To do
Take every line from the data that has the word "Task" in it.

*** Begin section ***

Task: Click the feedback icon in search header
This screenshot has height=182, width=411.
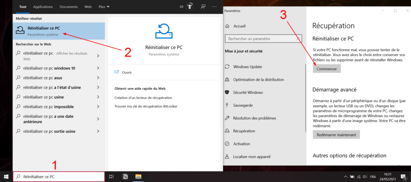Action: [x=203, y=6]
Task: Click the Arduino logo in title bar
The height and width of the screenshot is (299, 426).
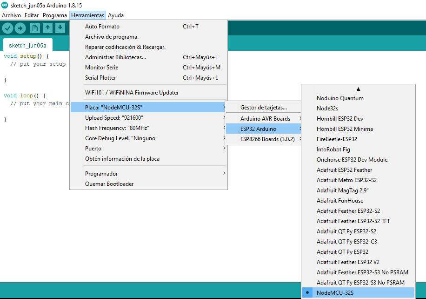Action: (4, 5)
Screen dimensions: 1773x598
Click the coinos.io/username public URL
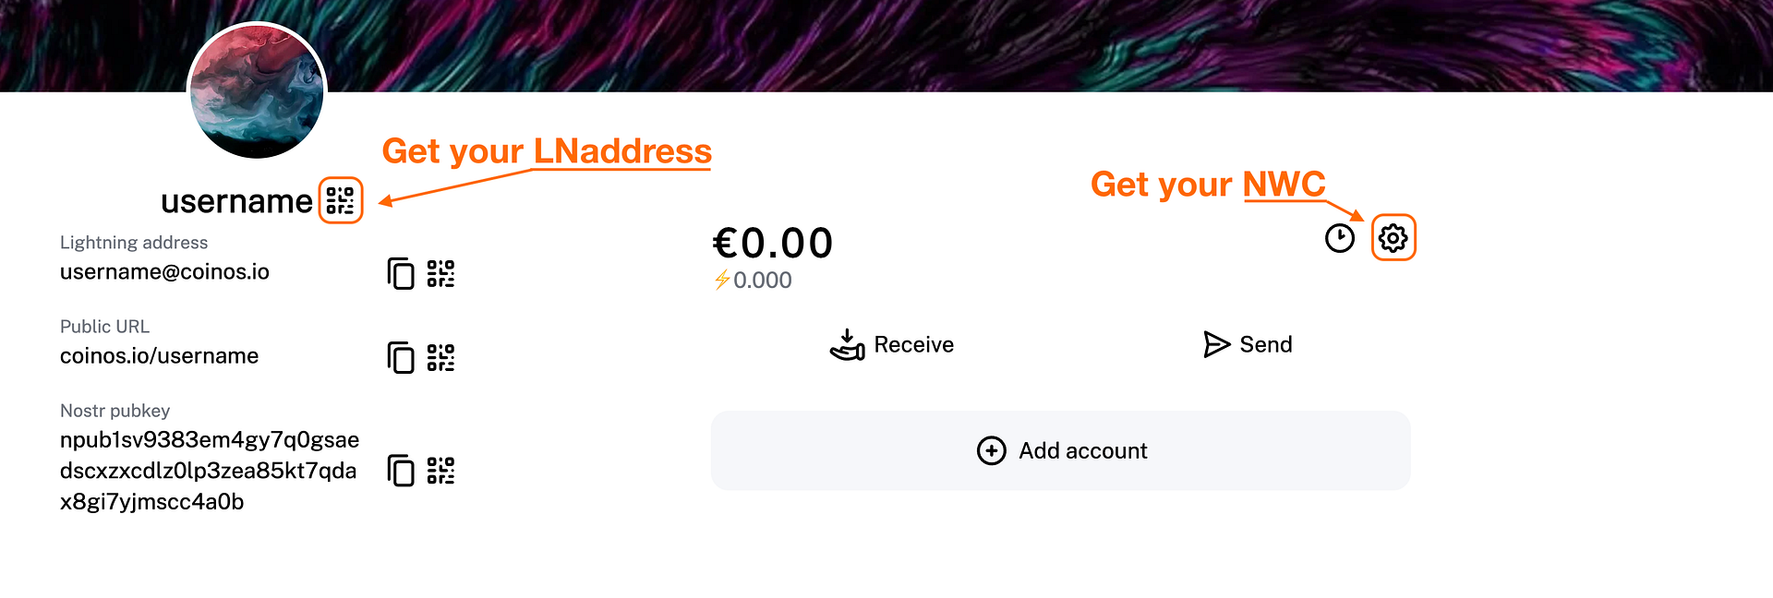click(159, 356)
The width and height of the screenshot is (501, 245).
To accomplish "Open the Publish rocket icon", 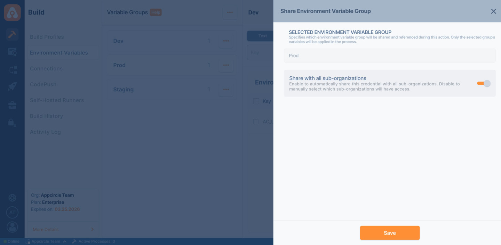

*** End section ***

Response
Task: Click the feedback icon in search header
Task: Click the Arduino logo in title bar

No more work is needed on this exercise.